Ülkemiz korku edebiyatının tanınan simalarından Mehmet Berk Yaltırık, ilk romanı Yedikuleli Mansur’un ardından 17. yüzyıldan günümüze kadar ulaşan, tarihi kurguyla korkunun harmanlandığı ve İthaki Yayınları’nca yayımlanan son romanı Istrancalı Abdülharis Paşa ile okur karşısına çıktı ve yeni romanına dair merak edilenleri yanıtladı.
Röportaj: Uğur Hakan Hacıoğlu
Korku temalı üretim yapmak üzerine ne zaman yazmaya başladınız? Korku ile yollarınız nasıl kesişti?
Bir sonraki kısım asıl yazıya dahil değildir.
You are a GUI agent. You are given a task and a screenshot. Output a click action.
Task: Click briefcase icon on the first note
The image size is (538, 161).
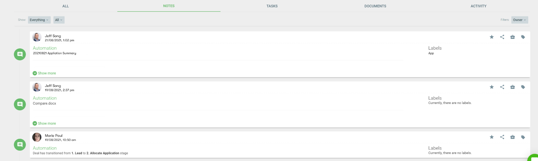pyautogui.click(x=512, y=37)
-2009 yazında arkadaş zoruyla blog açıp onlara ayaküstü yahut toplanmalarımızda anlattığım ilginç söylenceleri –onlara dahil ettiğim kurguları- yazmaya başladığımda, Gölge e-Dergi ve Kayıp Rıhtım platformlarından kendileri için korku öyküleri yazmam istendiğinde çoktan kesişmişti. Blogda biri yarım iki hikâye vardı, ikisi de korku temasına yakındı. Şiir formunda kısa notlar ve yazılar vardı daha çok, bunlarda da tarih ve korku ağır basıyordu. Çocukluğumda büyüklerden, etraftan dinlediğim, kulak misafiri olduğum söylenceler, efsaneler, rivayetler ilgimi çekiyordu. Bir yandan da televizyonda doksanlardaki korku furyası hayli etkilemişti. Yollarımız ekseriyetle kesişti.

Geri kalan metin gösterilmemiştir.